◆ PROBLEM
Only the lines from the start of the data below through the line that contains "Click the 7897 port input field" are to be copied, exactly and without pictures.

*** Opening of TASK MATERIAL ***

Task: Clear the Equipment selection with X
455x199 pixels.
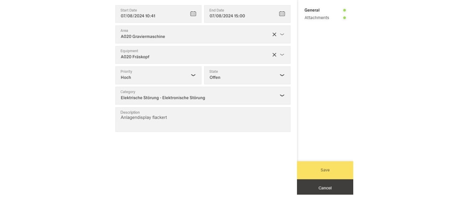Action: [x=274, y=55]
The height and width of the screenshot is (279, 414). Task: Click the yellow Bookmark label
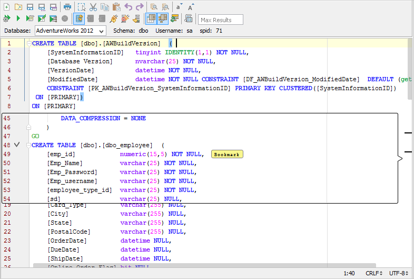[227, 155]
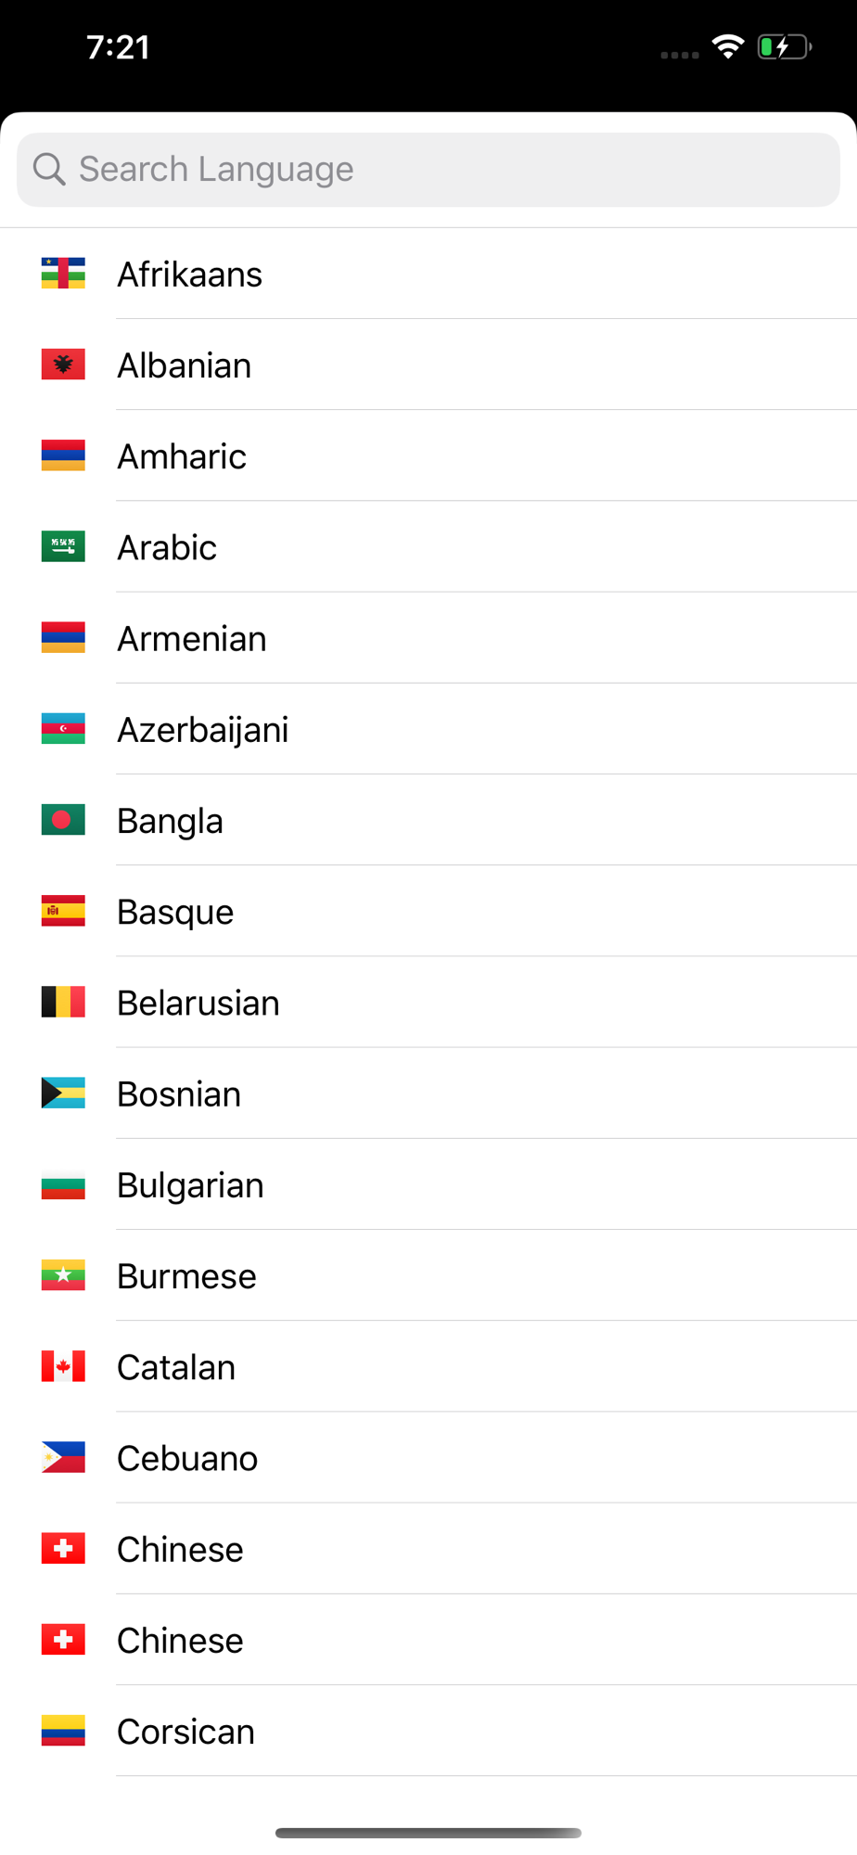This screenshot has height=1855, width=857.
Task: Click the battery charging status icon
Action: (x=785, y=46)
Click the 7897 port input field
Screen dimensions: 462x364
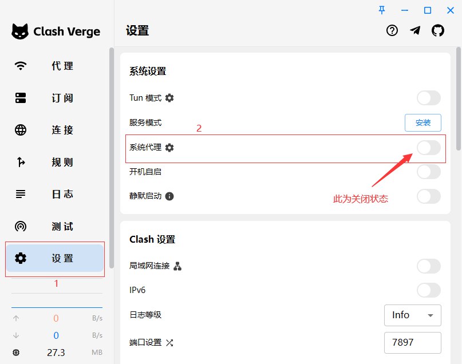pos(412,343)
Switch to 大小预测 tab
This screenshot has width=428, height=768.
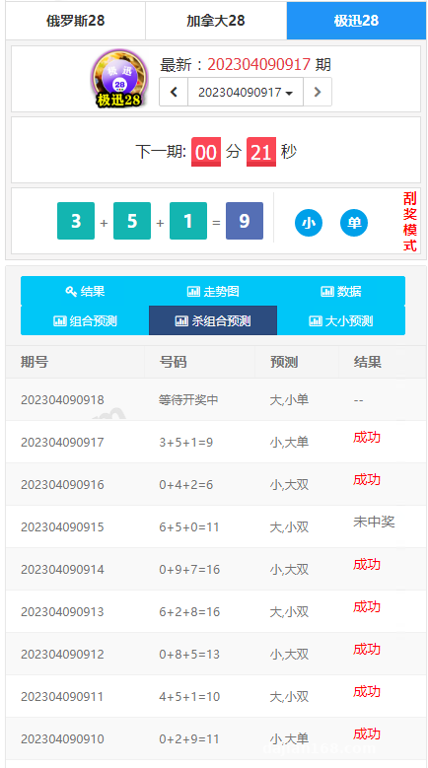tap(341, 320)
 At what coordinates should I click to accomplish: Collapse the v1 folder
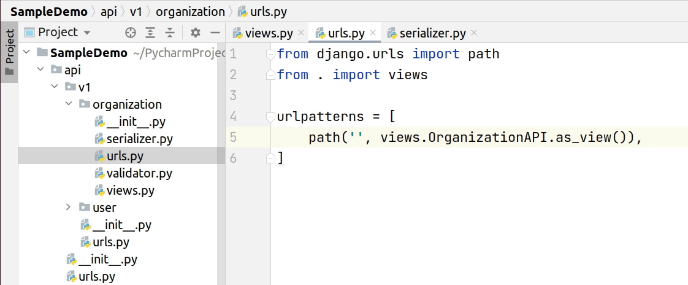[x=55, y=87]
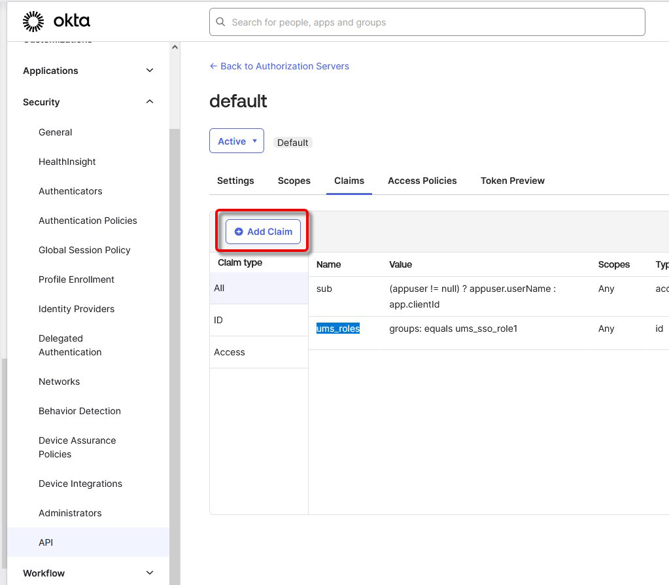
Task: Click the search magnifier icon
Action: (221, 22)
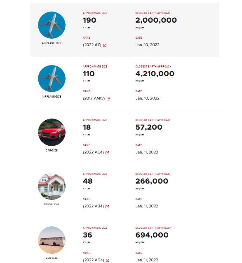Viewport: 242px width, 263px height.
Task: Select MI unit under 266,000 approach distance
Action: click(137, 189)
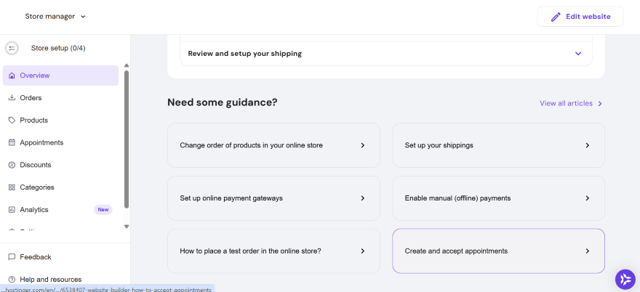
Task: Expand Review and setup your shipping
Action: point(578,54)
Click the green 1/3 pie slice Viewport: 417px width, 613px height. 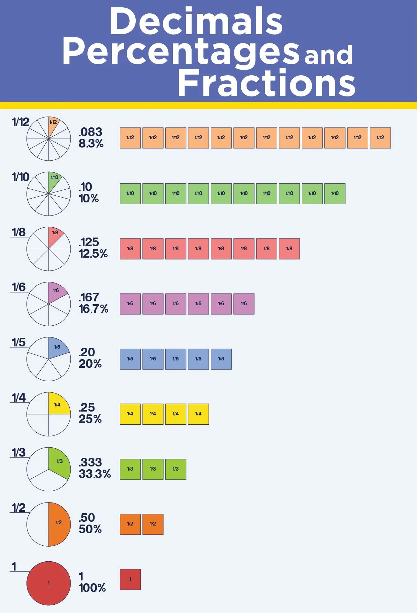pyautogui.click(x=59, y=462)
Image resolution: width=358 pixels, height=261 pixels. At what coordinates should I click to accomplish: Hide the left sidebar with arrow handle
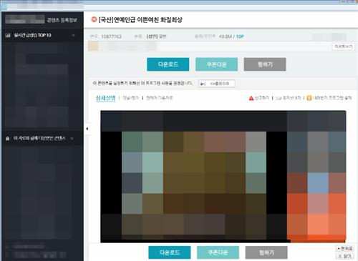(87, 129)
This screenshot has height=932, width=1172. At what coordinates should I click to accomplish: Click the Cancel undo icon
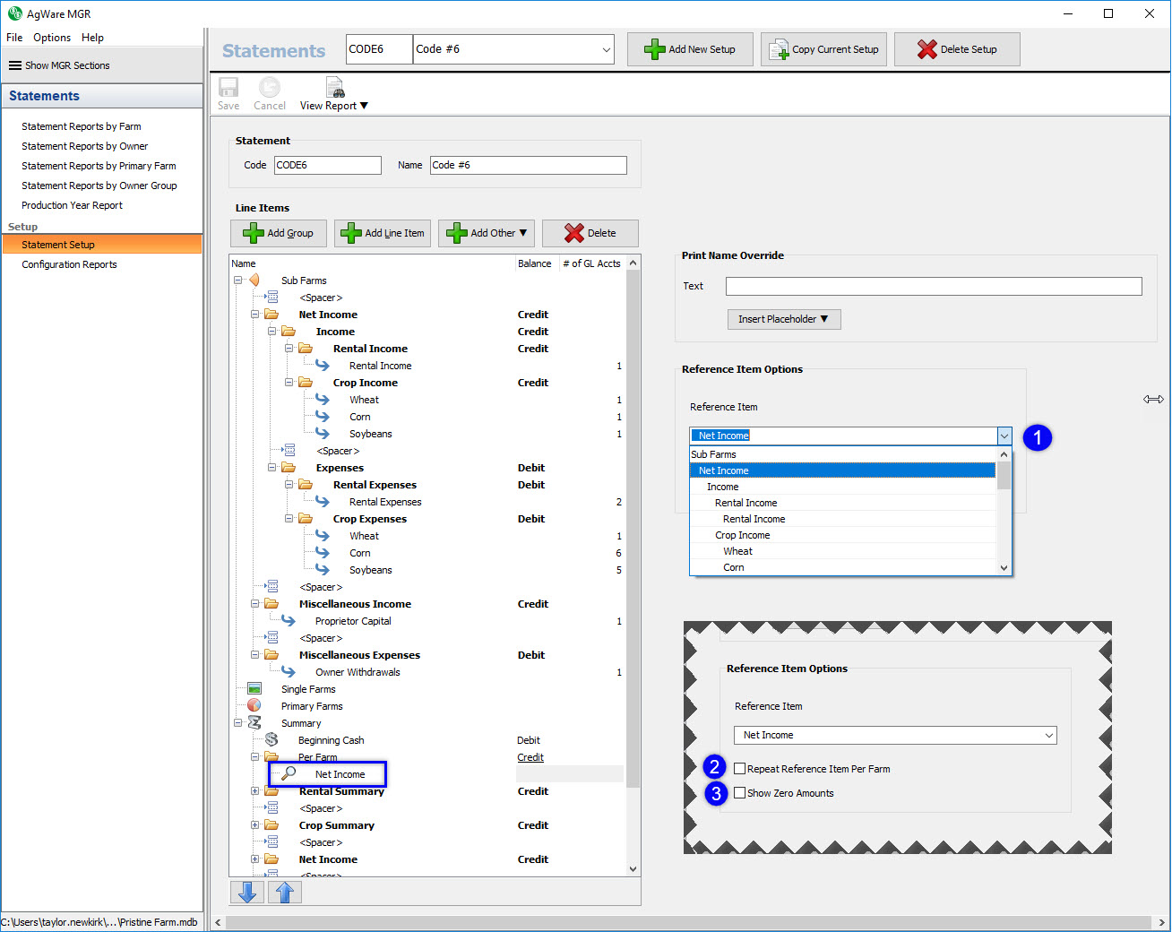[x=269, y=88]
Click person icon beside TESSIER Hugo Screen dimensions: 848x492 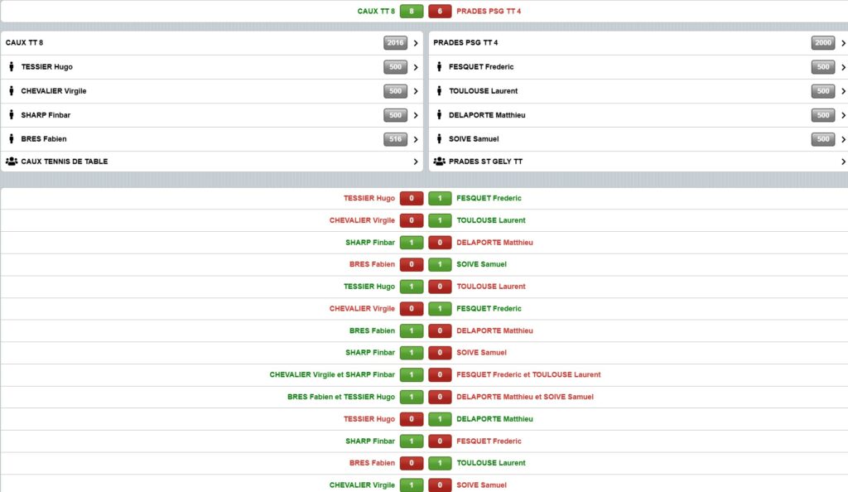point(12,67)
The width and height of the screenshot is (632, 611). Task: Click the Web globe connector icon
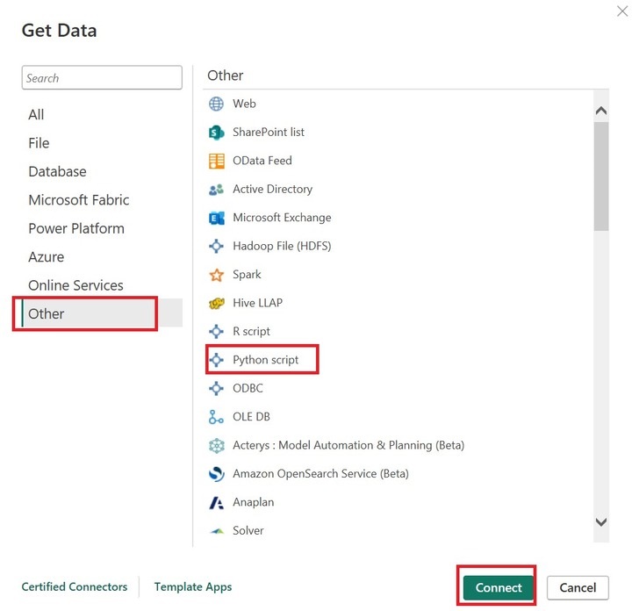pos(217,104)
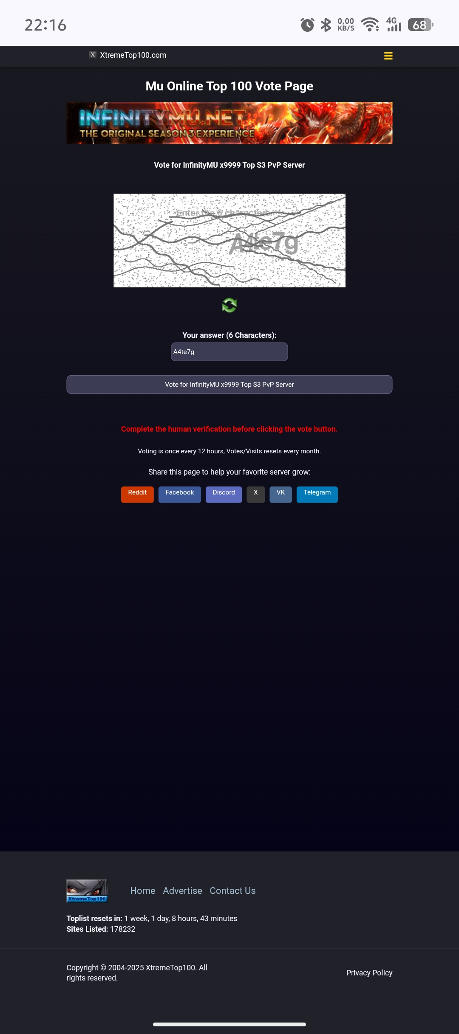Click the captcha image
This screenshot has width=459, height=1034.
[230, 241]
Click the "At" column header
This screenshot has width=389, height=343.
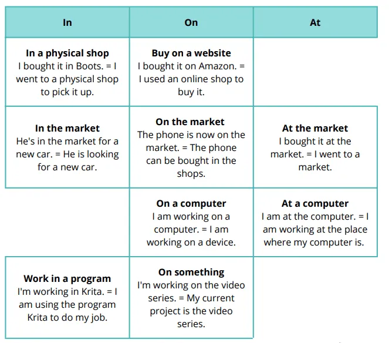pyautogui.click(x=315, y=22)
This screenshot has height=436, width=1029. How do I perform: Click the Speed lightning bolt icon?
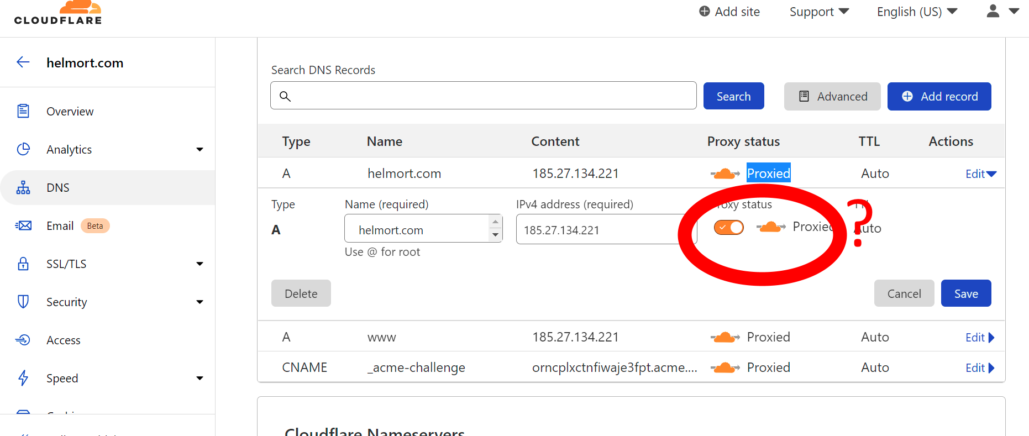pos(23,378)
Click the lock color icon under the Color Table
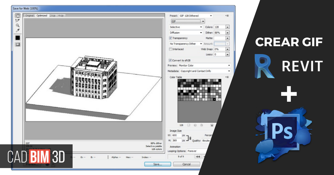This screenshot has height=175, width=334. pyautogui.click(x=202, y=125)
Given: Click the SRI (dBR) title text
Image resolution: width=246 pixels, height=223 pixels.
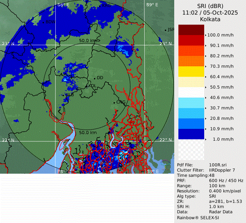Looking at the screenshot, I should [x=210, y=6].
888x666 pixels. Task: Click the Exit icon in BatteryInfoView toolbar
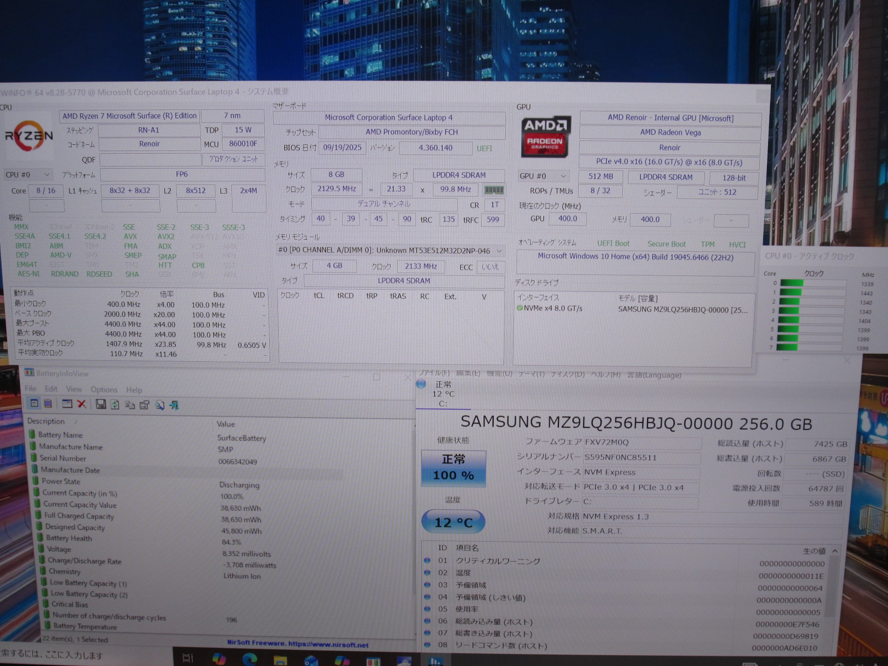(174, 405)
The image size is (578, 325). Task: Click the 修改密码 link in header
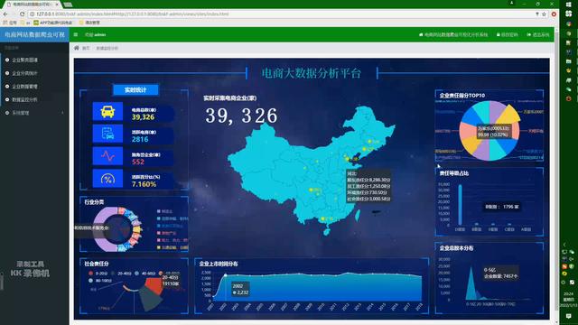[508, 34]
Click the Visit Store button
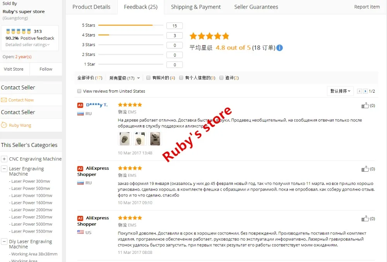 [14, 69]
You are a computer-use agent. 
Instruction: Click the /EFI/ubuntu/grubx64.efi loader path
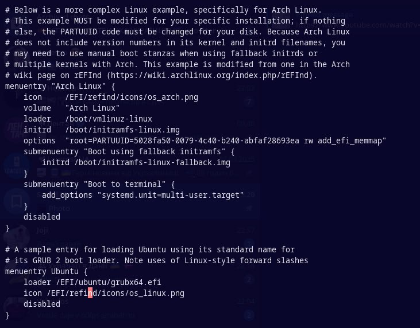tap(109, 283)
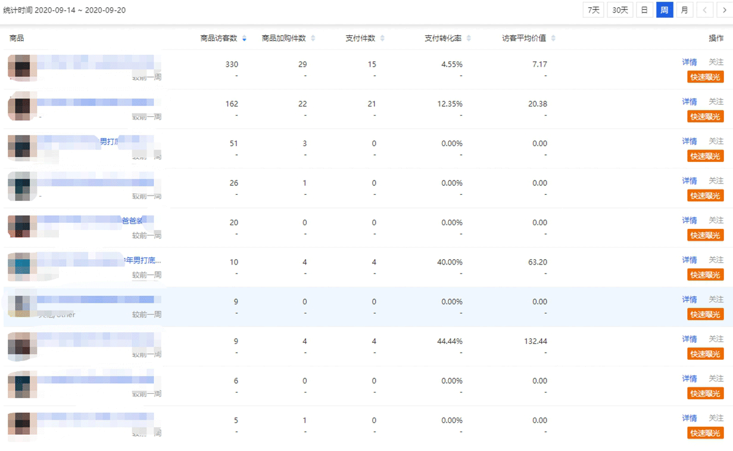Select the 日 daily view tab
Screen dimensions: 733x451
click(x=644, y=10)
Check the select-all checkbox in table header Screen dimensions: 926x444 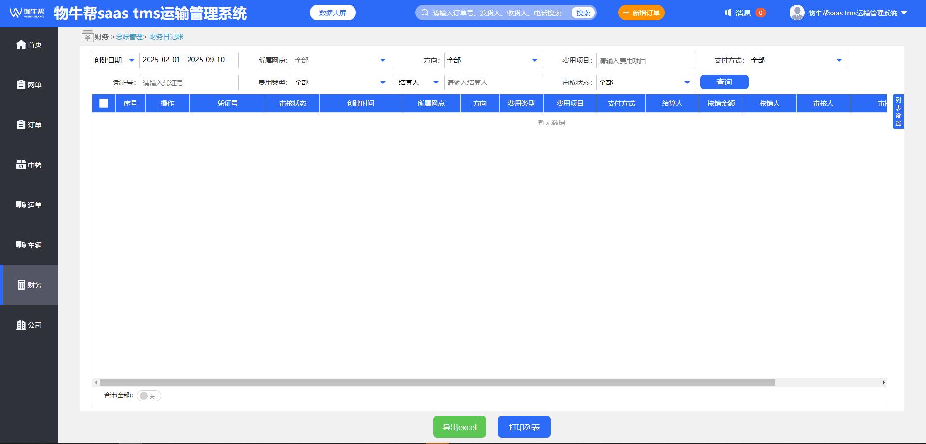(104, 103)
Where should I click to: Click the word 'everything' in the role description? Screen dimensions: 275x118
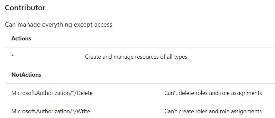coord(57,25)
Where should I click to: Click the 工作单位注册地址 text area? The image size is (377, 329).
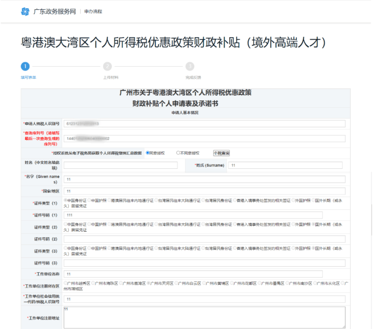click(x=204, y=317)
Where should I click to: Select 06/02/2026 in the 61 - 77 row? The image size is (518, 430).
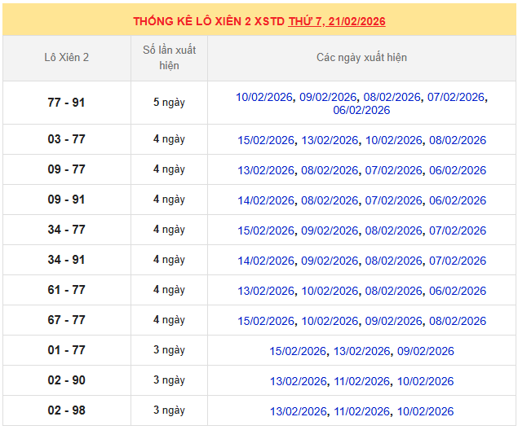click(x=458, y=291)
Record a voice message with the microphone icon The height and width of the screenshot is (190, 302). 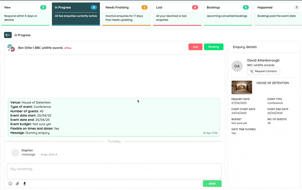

*** Close of TASK MATERIAL ***

◆ REPLY
Task: Clear the Equipment selection with X
455x199 pixels.
Action: [x=274, y=55]
The height and width of the screenshot is (279, 414). Task: Click the yellow Bookmark label
[227, 155]
This screenshot has height=1855, width=857.
Task: Click the battery charging status icon
Action: (x=785, y=46)
Click the 7897 port input field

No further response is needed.